ONBC is a Copenhagen, Denmark-based indie rock quartet, comprised of some of Denmark’s most acclaimed musicians — and the band can trace its origins to the formation and breakup of its earliest iteration Oliver North Boy Choir, an electro pop-leaning act, which featured founding members Camilla Florentz (vocals, bass) and Mikkel Max Jorn (guitar), who were both members of indie band epo-555. After releasing a number of EPs and singles, as well as covers of The Jesus and Mary Chain and The Boo Radleys, the Oliver North Boy Choir split up. In 2014 the members of Oliver North Boy Choir reunited but with the recruitment of Tanja Forsberg Simonsen (vocals, synths), who was a member of influential Danish indie pop act superheroes and Private; Ivan Petersen (drums), the frontman of The Boombox Hearts, and a radical change in sonic direction, the band was renamed ONBC.

In their native Denmark, the quartet has received attention for a cinematic sound and songwriting approach that some have compared to Low, Chris Issak and Julee Cruise — although as soon as I heard the gorgeous, shoegazer-like “Copenhagen,” I immediately thought of Malmo, Sweden’s Fredrik, Coco Beware and Caveman-era Caveman and Beach House as the harmonies of Forsberg Simonsen and Florentz ethereally float over a delicate and sparse arrangement of shimmering guitar chords and dramatic drumming.

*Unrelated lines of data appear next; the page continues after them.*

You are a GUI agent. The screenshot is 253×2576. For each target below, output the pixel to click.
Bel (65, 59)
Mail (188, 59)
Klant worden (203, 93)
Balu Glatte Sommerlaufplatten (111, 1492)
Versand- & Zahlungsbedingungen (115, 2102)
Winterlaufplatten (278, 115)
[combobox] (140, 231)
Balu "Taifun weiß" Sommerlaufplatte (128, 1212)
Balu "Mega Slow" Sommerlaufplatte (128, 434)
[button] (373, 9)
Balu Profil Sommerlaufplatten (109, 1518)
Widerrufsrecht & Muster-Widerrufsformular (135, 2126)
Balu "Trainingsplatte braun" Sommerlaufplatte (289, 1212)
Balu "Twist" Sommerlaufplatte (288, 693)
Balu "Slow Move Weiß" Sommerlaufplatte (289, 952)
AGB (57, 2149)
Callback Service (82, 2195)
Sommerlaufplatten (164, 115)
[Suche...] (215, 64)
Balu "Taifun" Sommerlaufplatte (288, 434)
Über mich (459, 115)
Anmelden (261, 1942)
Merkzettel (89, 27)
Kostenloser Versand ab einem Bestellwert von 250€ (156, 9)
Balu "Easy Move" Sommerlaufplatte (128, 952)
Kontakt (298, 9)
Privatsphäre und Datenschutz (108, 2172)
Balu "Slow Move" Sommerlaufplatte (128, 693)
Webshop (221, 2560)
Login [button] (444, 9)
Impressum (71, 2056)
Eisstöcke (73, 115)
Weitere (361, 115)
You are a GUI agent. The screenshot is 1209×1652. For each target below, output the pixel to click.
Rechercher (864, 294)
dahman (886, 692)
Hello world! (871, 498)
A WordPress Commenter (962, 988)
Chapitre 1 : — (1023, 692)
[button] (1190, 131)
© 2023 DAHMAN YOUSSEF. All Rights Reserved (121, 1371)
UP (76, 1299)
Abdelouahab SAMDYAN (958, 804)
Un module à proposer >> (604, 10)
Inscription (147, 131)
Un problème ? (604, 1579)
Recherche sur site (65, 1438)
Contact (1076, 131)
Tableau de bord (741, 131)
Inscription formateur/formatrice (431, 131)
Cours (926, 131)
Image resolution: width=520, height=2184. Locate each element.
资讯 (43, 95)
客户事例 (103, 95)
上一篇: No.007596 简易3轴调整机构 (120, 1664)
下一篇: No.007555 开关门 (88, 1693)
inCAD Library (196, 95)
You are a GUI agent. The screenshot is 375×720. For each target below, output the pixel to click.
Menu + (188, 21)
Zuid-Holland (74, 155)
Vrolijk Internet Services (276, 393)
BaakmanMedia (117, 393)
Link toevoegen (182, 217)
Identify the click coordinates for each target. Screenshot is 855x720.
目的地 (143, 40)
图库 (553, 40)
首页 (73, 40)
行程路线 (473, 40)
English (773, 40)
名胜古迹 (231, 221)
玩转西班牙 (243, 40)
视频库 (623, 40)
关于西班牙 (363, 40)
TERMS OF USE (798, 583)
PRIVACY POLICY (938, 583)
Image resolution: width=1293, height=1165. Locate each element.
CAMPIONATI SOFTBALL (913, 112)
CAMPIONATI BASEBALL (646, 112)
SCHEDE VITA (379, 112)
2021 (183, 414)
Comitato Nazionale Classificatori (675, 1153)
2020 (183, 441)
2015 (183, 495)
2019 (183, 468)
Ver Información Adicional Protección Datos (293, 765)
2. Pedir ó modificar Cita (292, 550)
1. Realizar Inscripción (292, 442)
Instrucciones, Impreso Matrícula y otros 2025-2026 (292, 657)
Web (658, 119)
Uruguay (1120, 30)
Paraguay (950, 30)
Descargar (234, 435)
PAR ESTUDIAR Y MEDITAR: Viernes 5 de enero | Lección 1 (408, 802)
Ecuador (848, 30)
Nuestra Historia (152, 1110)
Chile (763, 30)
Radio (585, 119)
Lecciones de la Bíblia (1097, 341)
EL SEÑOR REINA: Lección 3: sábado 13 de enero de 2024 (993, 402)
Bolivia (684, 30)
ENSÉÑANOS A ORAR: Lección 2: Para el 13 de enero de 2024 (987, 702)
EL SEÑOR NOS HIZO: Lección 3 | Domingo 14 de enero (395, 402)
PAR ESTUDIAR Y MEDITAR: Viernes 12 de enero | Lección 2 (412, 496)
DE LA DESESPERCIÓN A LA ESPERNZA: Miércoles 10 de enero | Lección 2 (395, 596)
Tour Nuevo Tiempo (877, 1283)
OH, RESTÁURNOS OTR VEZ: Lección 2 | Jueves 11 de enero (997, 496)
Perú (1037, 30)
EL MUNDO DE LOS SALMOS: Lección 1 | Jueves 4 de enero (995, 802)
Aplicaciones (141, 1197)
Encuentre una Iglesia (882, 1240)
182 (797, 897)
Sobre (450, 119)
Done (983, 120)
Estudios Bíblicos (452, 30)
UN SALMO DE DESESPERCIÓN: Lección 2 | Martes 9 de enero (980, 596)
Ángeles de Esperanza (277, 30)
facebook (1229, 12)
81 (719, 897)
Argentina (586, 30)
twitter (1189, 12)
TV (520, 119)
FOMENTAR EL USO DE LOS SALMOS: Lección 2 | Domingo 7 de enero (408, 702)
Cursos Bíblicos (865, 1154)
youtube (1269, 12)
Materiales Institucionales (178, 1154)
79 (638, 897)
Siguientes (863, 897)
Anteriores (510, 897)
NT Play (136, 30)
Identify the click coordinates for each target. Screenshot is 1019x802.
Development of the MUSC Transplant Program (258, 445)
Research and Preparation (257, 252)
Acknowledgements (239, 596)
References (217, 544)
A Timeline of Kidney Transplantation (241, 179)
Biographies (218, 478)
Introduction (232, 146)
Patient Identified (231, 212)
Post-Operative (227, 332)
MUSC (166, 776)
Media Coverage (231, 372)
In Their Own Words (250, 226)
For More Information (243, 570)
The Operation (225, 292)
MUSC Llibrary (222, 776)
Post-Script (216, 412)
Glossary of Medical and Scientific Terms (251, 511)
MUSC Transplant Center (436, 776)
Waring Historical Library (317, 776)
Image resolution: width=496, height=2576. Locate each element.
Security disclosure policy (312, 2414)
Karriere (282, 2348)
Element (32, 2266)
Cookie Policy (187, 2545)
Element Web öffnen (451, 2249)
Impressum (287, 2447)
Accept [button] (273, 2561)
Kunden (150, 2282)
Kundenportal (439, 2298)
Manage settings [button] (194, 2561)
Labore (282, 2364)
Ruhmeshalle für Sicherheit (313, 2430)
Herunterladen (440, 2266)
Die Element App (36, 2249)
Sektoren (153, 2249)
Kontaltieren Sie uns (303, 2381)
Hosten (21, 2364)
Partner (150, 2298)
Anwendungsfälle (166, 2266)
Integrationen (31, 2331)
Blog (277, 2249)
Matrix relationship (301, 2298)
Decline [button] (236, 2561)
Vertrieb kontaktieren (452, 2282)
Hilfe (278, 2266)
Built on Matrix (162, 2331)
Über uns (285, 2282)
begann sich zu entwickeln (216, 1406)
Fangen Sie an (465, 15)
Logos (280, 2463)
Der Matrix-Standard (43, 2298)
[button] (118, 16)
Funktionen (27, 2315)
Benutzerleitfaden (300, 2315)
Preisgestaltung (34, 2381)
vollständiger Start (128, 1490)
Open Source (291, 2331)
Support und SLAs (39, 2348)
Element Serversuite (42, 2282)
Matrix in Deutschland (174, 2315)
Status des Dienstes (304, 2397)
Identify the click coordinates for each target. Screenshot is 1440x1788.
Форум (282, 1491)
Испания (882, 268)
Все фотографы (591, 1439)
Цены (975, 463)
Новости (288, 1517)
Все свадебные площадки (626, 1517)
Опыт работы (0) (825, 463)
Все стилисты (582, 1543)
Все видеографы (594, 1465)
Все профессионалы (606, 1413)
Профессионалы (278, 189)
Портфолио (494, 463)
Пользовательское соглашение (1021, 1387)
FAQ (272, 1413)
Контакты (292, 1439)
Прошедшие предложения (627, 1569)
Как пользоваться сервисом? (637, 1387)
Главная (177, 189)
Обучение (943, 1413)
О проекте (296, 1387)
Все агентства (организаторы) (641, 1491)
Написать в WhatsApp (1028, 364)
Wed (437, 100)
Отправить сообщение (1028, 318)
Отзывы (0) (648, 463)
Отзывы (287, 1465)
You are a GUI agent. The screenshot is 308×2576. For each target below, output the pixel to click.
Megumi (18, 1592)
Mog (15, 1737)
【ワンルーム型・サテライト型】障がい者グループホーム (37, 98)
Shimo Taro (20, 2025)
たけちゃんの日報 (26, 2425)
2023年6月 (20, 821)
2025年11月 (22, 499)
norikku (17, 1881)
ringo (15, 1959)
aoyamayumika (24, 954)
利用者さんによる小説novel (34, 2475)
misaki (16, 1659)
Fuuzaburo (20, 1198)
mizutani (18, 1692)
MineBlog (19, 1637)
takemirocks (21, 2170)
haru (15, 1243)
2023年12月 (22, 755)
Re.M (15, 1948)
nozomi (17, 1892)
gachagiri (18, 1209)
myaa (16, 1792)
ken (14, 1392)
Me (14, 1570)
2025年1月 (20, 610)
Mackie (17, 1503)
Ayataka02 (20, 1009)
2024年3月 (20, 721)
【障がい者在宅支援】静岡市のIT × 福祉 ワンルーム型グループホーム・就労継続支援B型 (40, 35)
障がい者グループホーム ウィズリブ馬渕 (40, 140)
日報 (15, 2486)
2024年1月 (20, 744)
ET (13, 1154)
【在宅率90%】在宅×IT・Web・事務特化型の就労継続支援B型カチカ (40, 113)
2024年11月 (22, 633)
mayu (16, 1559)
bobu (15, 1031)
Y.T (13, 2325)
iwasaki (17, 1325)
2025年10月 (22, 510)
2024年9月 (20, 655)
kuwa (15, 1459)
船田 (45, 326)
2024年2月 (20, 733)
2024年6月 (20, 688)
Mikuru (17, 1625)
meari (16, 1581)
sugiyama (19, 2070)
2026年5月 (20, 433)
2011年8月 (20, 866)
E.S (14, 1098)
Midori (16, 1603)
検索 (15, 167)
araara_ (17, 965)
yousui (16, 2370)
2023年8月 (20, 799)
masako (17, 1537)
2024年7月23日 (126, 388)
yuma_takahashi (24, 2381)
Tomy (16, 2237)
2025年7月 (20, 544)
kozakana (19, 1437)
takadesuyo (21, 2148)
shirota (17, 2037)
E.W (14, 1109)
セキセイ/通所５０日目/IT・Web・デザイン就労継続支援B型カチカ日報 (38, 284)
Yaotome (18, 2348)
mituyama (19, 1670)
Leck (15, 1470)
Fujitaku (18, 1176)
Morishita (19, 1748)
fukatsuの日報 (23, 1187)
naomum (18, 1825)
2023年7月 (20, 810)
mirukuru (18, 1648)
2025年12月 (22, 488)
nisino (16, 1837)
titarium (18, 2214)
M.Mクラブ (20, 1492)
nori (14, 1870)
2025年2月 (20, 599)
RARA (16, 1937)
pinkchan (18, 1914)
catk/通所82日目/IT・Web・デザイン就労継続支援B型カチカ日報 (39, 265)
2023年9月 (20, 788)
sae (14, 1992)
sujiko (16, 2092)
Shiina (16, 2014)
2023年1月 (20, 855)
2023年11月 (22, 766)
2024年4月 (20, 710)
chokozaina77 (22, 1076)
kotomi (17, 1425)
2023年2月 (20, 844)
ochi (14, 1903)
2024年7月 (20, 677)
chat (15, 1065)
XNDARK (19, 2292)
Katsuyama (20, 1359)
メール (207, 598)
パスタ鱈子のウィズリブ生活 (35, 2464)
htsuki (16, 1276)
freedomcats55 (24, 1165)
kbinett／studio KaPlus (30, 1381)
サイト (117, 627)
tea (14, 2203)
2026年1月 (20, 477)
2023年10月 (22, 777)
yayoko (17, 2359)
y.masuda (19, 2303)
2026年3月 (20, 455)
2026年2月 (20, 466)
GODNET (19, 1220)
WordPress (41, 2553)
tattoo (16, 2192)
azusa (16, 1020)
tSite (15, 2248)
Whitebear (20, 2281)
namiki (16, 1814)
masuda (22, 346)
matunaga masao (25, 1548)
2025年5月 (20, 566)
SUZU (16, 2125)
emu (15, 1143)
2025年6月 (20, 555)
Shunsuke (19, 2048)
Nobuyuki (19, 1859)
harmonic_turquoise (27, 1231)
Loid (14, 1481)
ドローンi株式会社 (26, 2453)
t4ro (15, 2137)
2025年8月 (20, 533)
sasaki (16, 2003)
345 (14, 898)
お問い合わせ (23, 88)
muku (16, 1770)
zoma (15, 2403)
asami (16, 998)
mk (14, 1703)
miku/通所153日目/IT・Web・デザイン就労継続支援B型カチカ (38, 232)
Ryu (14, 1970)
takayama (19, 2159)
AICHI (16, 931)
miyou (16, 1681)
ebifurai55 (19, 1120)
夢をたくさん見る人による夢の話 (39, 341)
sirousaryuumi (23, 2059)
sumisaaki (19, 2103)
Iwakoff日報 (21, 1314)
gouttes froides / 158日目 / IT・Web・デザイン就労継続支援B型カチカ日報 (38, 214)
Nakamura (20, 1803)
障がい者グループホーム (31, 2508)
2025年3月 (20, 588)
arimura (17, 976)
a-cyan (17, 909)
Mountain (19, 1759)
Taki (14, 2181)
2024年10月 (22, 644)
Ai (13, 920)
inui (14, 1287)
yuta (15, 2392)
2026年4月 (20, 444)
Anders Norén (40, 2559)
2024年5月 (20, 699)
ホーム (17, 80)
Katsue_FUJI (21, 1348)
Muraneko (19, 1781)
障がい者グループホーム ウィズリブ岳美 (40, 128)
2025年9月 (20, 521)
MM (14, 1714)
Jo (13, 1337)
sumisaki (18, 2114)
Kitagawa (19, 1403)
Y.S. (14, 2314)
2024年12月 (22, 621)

Now, if you’ve been frequenting this site over the past 15-18 months or so, you’d recall that Aarhus, Denmark-based recording studio Tapetown Studios and Sound of Aarhus have been inviting national. regional and even internationally recognized touring bands to come into their studios for a live session, which they film and release through the interwebs. During the live session’s run, a number of bands have participated and been featured including British indie rockers Ulrika Spacek, the Gothenburg, Sweden-based trio Pale Honey, the Bay Area-based JOVM mainstay Tim Cohen and his primary project The Fresh & Onlys, the renowned British psych rockers The Telescopes, and a growing list of others.

ONBC’s Tapetown Studio session, much like Sista Bossen’s session is presented by their label, Crunchy Frog Records and was filmed during Aarhus’ popular Danish and Scandinavian indie music festival, Spot Festival — and it may arguably be one of the most stunningly beautiful ones they’ve shot to date.